Config layer ingestion and requirements composition
This stage is the system’s configuration intake and assembly line. It runs mostly during startup, and again whenever settings must be refreshed. Its job is to read settings from user files, administrator-managed files, cloud policy, command-line options, and session overrides, then turn them into one effective set of rules the rest of Codex can trust.
The core config loading part defines what valid settings look like, reads each layer, reports precise mistakes, merges layers in priority order, and records where each value came from. The requirements layering part does the same for safety rules: command permissions, sandbox limits, hooks, network policy, and allow or deny rules. It combines them carefully so security-sensitive settings are not accidentally weakened.

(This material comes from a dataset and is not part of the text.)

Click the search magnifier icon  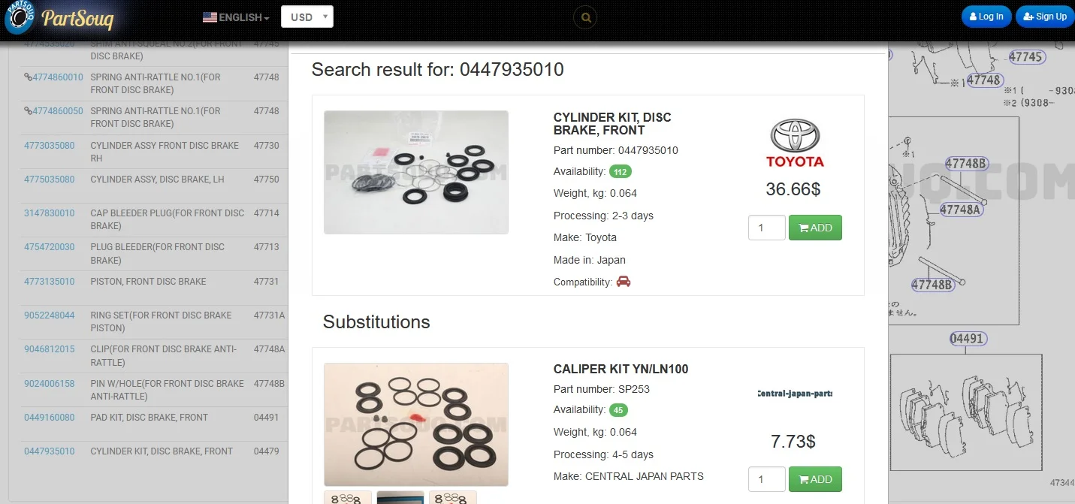tap(585, 17)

The configuration service part is the editing and support desk. It lets the app and daemon inspect or change settings, writes files safely, explains errors, and imports older settings when possible. Finally, config/src/lib.rs is the public front door for this whole library. It gathers the internal pieces and exposes the configuration tools other parts of the codebase should use.
Sub-stages
Config layer ingestion and requirements composition
config/src/lib.rssource ↗
This file does not contain the detailed rules for reading or checking configuration. Instead, it acts like the index desk at a large office: it knows which departments exist and makes their public services easy to find. The project has many kinds of configuration, including user config files, cloud-supplied config, permission rules, plugin and marketplace settings, MCP server settings, hooks, profiles, thread config, and requirement policies. Those pieces live in separate files so each area can stay focused.
The first part declares the internal modules that make up the configuration crate. Some modules are public, such as config_toml, loader, permissions_toml, profile_toml, schema, test_support, and types, meaning other crates can reach into them directly. Most modules stay private, and this file selectively re-exports their important types and functions with pub use. A re-export means outside code can import these items from this crate’s top level instead of knowing the exact internal file where they live.
It also defines CONFIG_TOML_FILE, the standard filename for the main configuration file. Without this file, other parts of the system would need to know many internal module paths, making the configuration API harder to use and easier to accidentally break when files are reorganized.